当然だが一般人がそんな力を手にした所で、何の代償も無い訳が無く、彼らはテロメアを急速に削りながら力を発揮するのだ。
それ故に彼ら適合者の寿命は1月持てば長い方だと言われる程に短くなる。
「無理だと判断したら躊躇わずに殺せるか?」
「………」
それは芹を心配しての発言だった。
芹は戦闘では逆鱗以外は殆ど銃に頼る、此は言い換えれば芹の攻撃力は多少改造でかさ増ししてはいるが銃の火力にイコールになる。
一般人相手ならそれで十分だが、適合者相手ともなるとそうも行かない。
多少の傷は直ぐに治ってしまう為、頭か心臓を狙うしかなくなる。
芹は過去のある事件から適合者には殺意を向けられないのだ。
「やっぱり俺が…」
そう言いかけた時、ピンポーン!と入り口のインターホンが鳴る。
そして2人の痣が青白く光る。
「!私出てくるよ…」
芹はソファーから立ち上がり、入り口に向かう。
扉を開けるそこには芹とそう背丈の変わらない女性が立っていた。
背中まで伸びた黒髪を纏めたその女性は2人と同じ深紅の瞳で此方を見ていた。
「彩さん!どうしたんですか?こんな朝早くに。」
女性安倉彩、青龍の称号を持つ彼女は芹の先輩の様な存在であり、いつもは父親の遺した道場を運営しながら、たまに裏の方にも顔を出していた。
「…今日は2人に相談がある…」
「は、はあ、とりあえず中にどうぞ…」
芹に案内され事務所の中に入り、飛鳥の対面に彩を座らせた芹は飛鳥の隣に座り、話を待つ。
「相談と言うのは他でも無い…お金を貸して下さい!」
その瞬間飛鳥と芹はずっこけた。
まあ彼女のこう言う事は決して珍しい物では無いのだが。
「また門下生に逃げられたのか彩さん!?」
「ええ、今度は1月足らずで…。」
眉間に皺を寄せたその表情は一見怒っている様だが、実際の所凹んでいると言った方が正しいのだろう。
彼女の教える剣術道場は門下生が長続きしない事で有名だった。
大抵の剣士はその厳し過ぎる鍛練に直ぐに折れてしまい夜逃げ同然で辞めてしまうのだ。
プラスで言えば彼女の必要最低限の会話しかしない社交性の無さも長続きしない原因かも知れないが。
そんなこんなで彼女はよく金欠になる、その為やむにやまれぬ時は近所の危ない黒服さん達の用心棒等をして生活しているのだが、近頃は例の殺人事件で黒服さん達の仕事も閑古鳥が鳴いており、彼女も商売あがったりであった。
そんな話を聞いた芹の頭に電流が走る。
「彩さん、今日の晩一緒に仕事して貰えませんか、依頼が立て込んでて、報酬は此くらいなんですが。

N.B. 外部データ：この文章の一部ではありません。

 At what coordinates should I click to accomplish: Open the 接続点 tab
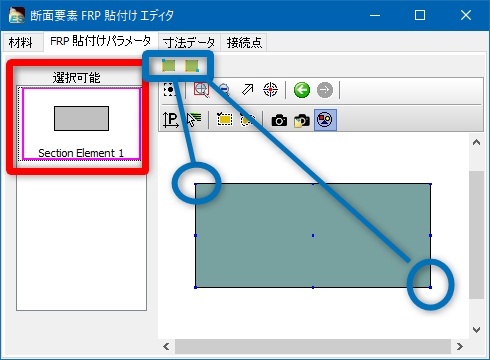click(x=244, y=42)
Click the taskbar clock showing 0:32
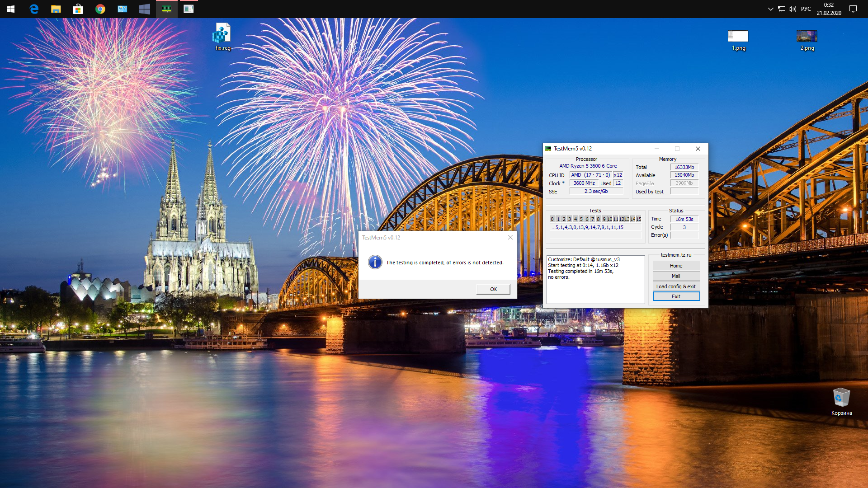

」
パチパチと電卓で報酬の話をすると彩の眼に少し明るさが戻った。
「殺しはしないけど良い?」
「はい、では詳細はメールで送っておきますので、今晩9時に指定の場所で。」
その晩彩と芹はある公園にいた、其処はある情報屋から次の犯行現場になる可能性が高い場所の1つとして教えてもらった場所、時間についても犯行が全て夜9時以降だった事から当りをつけていた。

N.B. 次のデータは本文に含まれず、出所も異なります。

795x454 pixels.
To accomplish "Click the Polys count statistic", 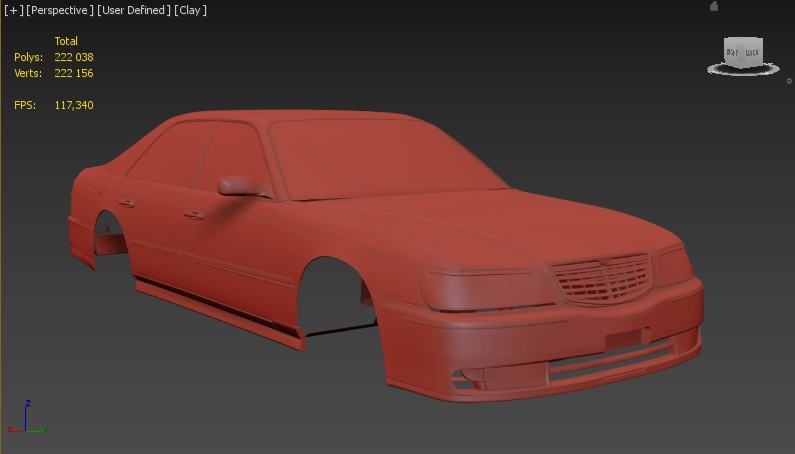I will point(73,57).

犯行現場は全て広い場所で人が集まり易く被害者の通う高校から一定距離の範囲内、近くに工事中か解体中の現場がある場所だった。
芹は横に置いたコントラバスのケースにはヘカートを上着と腰にコルトパイソンとグロックを装着し、彩は竹刀袋に入れられた刀と手には木刀が握られ完全武装していた。
そんな2人とは別に、もう1人飛び入りゲストが居たのは予想外だったが。
「何で長尾さんがここに居るんですか?私彩さん以外に声かけて無いんですけど?」
芹のジト目などどこ吹く風と男長尾一高は煙草を吹かせる。
年の頃三十路前後、茶髪に顎髭の男性はカメラを片手に立っていた。
「いやなに、自分で売った情報が外れていたら商売人としての名に傷が付く、それに1度は間近で見たいだろう、生の適合者って奴を。」
酷く楽しそうに笑うこの男は極度の快楽主義者だった。
その為なら命を文字通り懸ける程に。
(本音が漏れてる漏れてる…)
「何時相手が襲って来ても知りませんよ私、ッ!」
その瞬間2人の痣が歪に光る。
「来たぞ…」
其処には身の丈以上の鉄骨を片手で持ち上げる制服姿の少女が立っていた。
彩は即座に木刀を投擲、相手がそれを避けた一瞬の隙をつき、竹刀袋から刀を取り出す。
芹もヘカートを即座に取り出し構える。
「キキキキ、カカカ」
赤く濁った目で此方を睨みながら黒い髪を振り乱した少女は一足の元に距離を詰める。
そのまま縦一文字に鉄骨を振り下ろす。
「長尾さん、危ない!」
長尾は芹の声に反応し後ろに跳ぶが僅かに遅い、鉄骨が振り下ろされる。
頭を柘榴の様に割られるその刹那、長尾と鉄骨の間に影が差す。
ガキンッ!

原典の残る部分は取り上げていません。